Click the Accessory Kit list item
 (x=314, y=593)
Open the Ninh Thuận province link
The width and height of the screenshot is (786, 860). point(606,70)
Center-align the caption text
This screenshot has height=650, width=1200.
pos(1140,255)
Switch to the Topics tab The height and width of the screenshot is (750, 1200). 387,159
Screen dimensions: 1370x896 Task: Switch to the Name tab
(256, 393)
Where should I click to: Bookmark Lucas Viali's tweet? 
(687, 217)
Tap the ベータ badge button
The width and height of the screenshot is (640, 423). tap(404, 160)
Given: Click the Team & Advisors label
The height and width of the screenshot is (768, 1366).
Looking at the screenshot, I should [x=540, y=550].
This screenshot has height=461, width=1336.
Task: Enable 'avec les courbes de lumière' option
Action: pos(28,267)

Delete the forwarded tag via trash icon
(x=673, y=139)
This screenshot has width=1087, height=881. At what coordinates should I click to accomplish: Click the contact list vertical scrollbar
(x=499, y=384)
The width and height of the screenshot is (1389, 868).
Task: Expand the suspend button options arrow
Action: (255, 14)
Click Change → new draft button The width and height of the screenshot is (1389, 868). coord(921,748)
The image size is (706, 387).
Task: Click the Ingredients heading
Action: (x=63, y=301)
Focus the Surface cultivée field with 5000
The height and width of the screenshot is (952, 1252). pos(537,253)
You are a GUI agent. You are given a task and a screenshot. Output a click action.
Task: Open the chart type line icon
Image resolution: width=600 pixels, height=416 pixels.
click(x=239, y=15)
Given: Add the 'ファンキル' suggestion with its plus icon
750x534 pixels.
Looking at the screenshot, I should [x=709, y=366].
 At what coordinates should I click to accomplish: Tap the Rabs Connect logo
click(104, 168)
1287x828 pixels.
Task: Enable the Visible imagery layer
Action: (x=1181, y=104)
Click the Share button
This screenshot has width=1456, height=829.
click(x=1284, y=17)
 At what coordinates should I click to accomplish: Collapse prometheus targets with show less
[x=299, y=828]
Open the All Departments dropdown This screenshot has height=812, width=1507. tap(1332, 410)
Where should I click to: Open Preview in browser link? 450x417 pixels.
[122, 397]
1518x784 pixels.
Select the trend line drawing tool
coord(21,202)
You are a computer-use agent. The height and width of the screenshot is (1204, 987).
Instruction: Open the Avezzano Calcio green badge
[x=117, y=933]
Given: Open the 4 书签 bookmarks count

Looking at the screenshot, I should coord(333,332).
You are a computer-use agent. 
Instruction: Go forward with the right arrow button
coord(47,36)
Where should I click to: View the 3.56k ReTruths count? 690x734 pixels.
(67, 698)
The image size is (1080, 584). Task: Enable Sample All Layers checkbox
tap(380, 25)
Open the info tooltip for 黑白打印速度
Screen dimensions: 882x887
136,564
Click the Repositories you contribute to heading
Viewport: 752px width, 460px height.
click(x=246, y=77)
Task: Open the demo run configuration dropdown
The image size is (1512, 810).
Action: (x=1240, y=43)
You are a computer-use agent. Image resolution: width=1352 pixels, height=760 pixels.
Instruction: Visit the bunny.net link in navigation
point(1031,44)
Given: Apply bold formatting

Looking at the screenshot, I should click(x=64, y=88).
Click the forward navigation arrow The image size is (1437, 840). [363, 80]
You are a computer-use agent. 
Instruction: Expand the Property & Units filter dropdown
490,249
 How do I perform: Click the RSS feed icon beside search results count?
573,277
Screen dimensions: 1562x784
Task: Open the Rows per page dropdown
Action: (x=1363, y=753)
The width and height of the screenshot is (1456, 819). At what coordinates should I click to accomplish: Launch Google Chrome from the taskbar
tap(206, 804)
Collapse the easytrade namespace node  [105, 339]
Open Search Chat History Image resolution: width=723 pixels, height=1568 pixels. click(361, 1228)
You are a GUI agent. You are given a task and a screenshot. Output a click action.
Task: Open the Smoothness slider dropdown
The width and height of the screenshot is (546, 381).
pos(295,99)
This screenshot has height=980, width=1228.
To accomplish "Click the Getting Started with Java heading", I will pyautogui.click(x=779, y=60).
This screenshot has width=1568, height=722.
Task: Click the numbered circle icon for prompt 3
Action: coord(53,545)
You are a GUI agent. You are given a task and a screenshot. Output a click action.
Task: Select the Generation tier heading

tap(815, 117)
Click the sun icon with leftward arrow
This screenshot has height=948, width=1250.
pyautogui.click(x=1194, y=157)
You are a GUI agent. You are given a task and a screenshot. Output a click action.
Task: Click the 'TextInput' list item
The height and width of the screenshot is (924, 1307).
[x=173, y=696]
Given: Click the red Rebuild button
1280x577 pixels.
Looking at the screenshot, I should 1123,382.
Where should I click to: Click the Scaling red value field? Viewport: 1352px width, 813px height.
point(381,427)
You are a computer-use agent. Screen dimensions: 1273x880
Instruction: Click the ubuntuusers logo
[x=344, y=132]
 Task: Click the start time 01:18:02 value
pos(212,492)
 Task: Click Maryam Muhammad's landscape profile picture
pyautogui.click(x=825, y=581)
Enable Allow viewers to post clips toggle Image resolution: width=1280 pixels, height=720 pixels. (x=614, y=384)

AIM OF THE TASK: Reproduce all of the data above verbatim, line by line.

EXPECTED ANSWER:
Click the Accessory Kit list item
 (x=314, y=593)
Open the Ninh Thuận province link
The width and height of the screenshot is (786, 860). point(606,70)
Center-align the caption text
This screenshot has height=650, width=1200.
pos(1140,255)
Switch to the Topics tab The height and width of the screenshot is (750, 1200). 387,159
Screen dimensions: 1370x896 Task: Switch to the Name tab
(256, 393)
Where should I click to: Bookmark Lucas Viali's tweet? 
(687, 217)
Tap the ベータ badge button
The width and height of the screenshot is (640, 423). tap(404, 160)
Given: Click the Team & Advisors label
The height and width of the screenshot is (768, 1366).
Looking at the screenshot, I should [x=540, y=550].
This screenshot has height=461, width=1336.
Task: Enable 'avec les courbes de lumière' option
Action: pos(28,267)

Delete the forwarded tag via trash icon
(x=673, y=139)
This screenshot has width=1087, height=881. At what coordinates should I click to accomplish: Click the contact list vertical scrollbar
(x=499, y=384)
The width and height of the screenshot is (1389, 868).
Task: Expand the suspend button options arrow
Action: (255, 14)
Click Change → new draft button The width and height of the screenshot is (1389, 868). coord(921,748)
The image size is (706, 387).
Task: Click the Ingredients heading
Action: (x=63, y=301)
Focus the Surface cultivée field with 5000
The height and width of the screenshot is (952, 1252). pos(537,253)
You are a GUI agent. You are given a task and a screenshot. Output a click action.
Task: Open the chart type line icon
Image resolution: width=600 pixels, height=416 pixels.
click(x=239, y=15)
Given: Add the 'ファンキル' suggestion with its plus icon
750x534 pixels.
Looking at the screenshot, I should [x=709, y=366].
 At what coordinates should I click to accomplish: Tap the Rabs Connect logo
click(104, 168)
1287x828 pixels.
Task: Enable the Visible imagery layer
Action: (x=1181, y=104)
Click the Share button
This screenshot has width=1456, height=829.
click(x=1284, y=17)
 At what coordinates should I click to accomplish: Collapse prometheus targets with show less
[x=299, y=828]
Open the All Departments dropdown This screenshot has height=812, width=1507. tap(1332, 410)
Where should I click to: Open Preview in browser link? 450x417 pixels.
[122, 397]
1518x784 pixels.
Select the trend line drawing tool
coord(21,202)
You are a computer-use agent. The height and width of the screenshot is (1204, 987).
Instruction: Open the Avezzano Calcio green badge
[x=117, y=933]
Given: Open the 4 书签 bookmarks count

Looking at the screenshot, I should coord(333,332).
You are a computer-use agent. 
Instruction: Go forward with the right arrow button
coord(47,36)
Where should I click to: View the 3.56k ReTruths count? 690x734 pixels.
(67, 698)
The image size is (1080, 584). Task: Enable Sample All Layers checkbox
tap(380, 25)
Open the info tooltip for 黑白打印速度
Screen dimensions: 882x887
136,564
Click the Repositories you contribute to heading
Viewport: 752px width, 460px height.
click(x=246, y=77)
Task: Open the demo run configuration dropdown
The image size is (1512, 810).
Action: (x=1240, y=43)
You are a computer-use agent. Image resolution: width=1352 pixels, height=760 pixels.
Instruction: Visit the bunny.net link in navigation
point(1031,44)
Given: Apply bold formatting

Looking at the screenshot, I should click(x=64, y=88).
Click the forward navigation arrow The image size is (1437, 840). [363, 80]
You are a computer-use agent. 
Instruction: Expand the Property & Units filter dropdown
490,249
 How do I perform: Click the RSS feed icon beside search results count?
573,277
Screen dimensions: 1562x784
Task: Open the Rows per page dropdown
Action: (x=1363, y=753)
The width and height of the screenshot is (1456, 819). At what coordinates should I click to accomplish: Launch Google Chrome from the taskbar
tap(206, 804)
Collapse the easytrade namespace node  [105, 339]
Open Search Chat History Image resolution: width=723 pixels, height=1568 pixels. click(361, 1228)
You are a GUI agent. You are given a task and a screenshot. Output a click action.
Task: Open the Smoothness slider dropdown
The width and height of the screenshot is (546, 381).
pos(295,99)
This screenshot has height=980, width=1228.
To accomplish "Click the Getting Started with Java heading", I will pyautogui.click(x=779, y=60).
This screenshot has width=1568, height=722.
Task: Click the numbered circle icon for prompt 3
Action: coord(53,545)
You are a GUI agent. You are given a task and a screenshot. Output a click action.
Task: Select the Generation tier heading

tap(815, 117)
Click the sun icon with leftward arrow
This screenshot has height=948, width=1250.
pyautogui.click(x=1194, y=157)
You are a GUI agent. You are given a task and a screenshot. Output a click action.
Task: Click the 'TextInput' list item
The height and width of the screenshot is (924, 1307).
[x=173, y=696]
Given: Click the red Rebuild button
1280x577 pixels.
Looking at the screenshot, I should 1123,382.
Where should I click to: Click the Scaling red value field? Viewport: 1352px width, 813px height.
point(381,427)
You are a computer-use agent. Screen dimensions: 1273x880
Instruction: Click the ubuntuusers logo
[x=344, y=132]
 Task: Click the start time 01:18:02 value
pos(212,492)
 Task: Click Maryam Muhammad's landscape profile picture
pyautogui.click(x=825, y=581)
Enable Allow viewers to post clips toggle Image resolution: width=1280 pixels, height=720 pixels. (x=614, y=384)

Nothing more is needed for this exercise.